Alabama's special teams unit was bad in September, solid in October, and one of the best in the country in November and beyond. The loss of Jones and Kenyan Drake in the return game hurts, but if Griffith and Scott pick up where they left off, special teams won't be a concern in 2016. (And if they don't, it will probably only be a concern for a little while.)
|Date||Opponent||Proj. S&P+ Rk||Proj. Margin||Win Probability|
|17-Sep||at Ole Miss||7||4.4||60%|
|Projected wins: 9.5|
|Five-Year F/+ Rk||65.7% (1)|
|2- and 5-Year Recruiting Rk||1 / 1|
|2015 TO Margin / Adj. TO Margin*||10 / 15.3|
|2015 TO Luck/Game||-1.9|
|Returning Production (Off. / Def.)||55% (45%, 66%)|
|2015 Second-order wins (difference)||13.1 (-0.1)|
10. Bama vs. little things
Alabama has won the national title in four of seven years and will begin 2016 as a favorite to win a fifth in eight. The reasons are obvious. Bama should still have an elite defense, and the raw ingredients on offense should congeal, even if slowly.

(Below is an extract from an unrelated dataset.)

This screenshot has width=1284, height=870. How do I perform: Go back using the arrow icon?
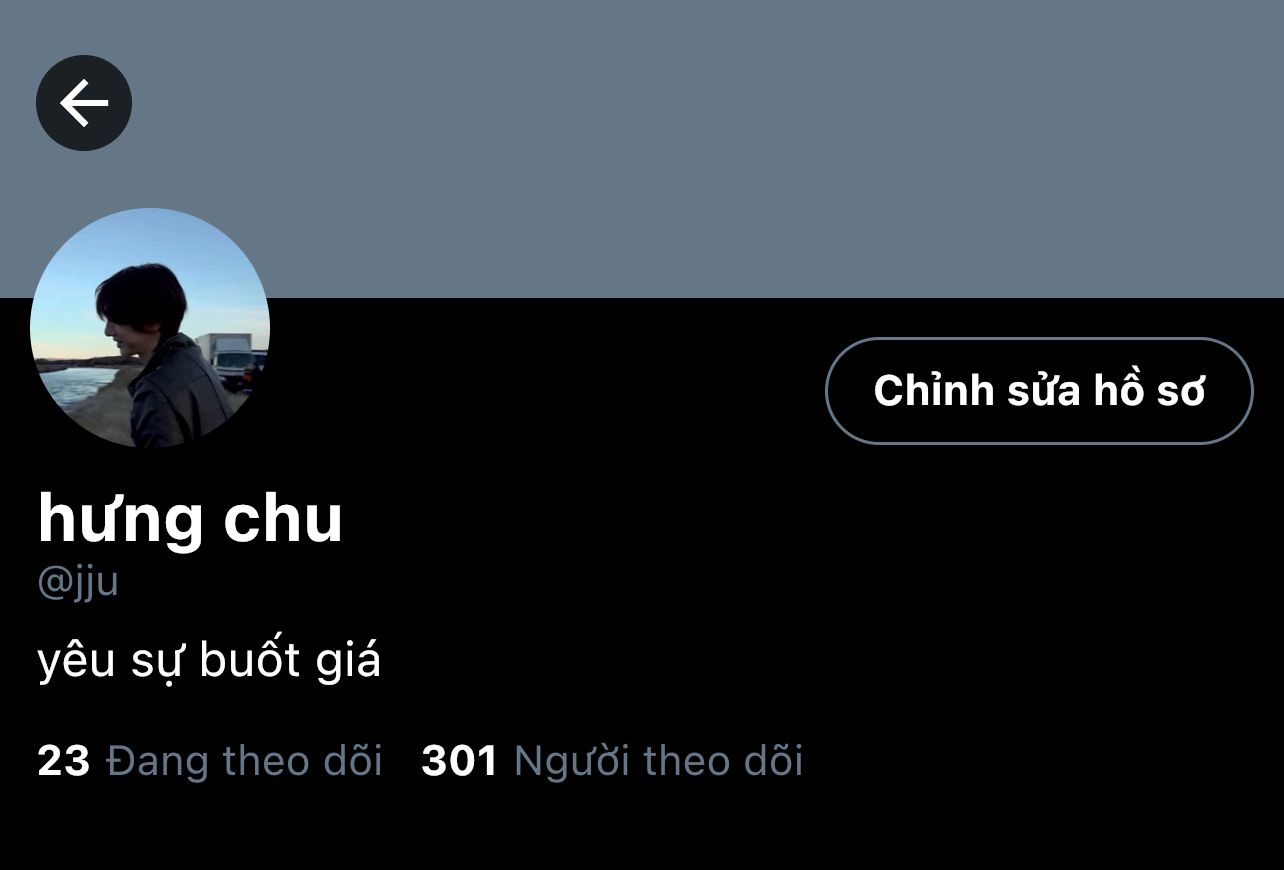pos(84,103)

The biggest Bama enemies in 2016 will be the Little Things™ that trip teams up sometimes (and have helped to trip the Tide up in three of the last seven seasons). Maybe the new center struggles to approach the standard set by Kelly. Maybe the new quarterback makes some iffy reads in key moments. Maybe the new running back fumbles a few times. Maybe injuries force the line defense to turn to freshmen. Maybe this (*GASP*) leads to a couple of Bama losses and only a 10- or 11-win season and opens the door for a new champion.
(Alabama will face five projected top-20 teams away from Tuscaloosa. These bad breaks tend to magnify away from home.)
If this happens, though, try your hardest to avoid going down the "The Dynasty is dying!!!" road. Until Alabama's recruiting takes a step backward, a recent run of young transfers continues, and new coordinator hires become clear missteps, the ship is still sailing.
In about five months, there's a very good chance we'll be watching Saban lift another trophy.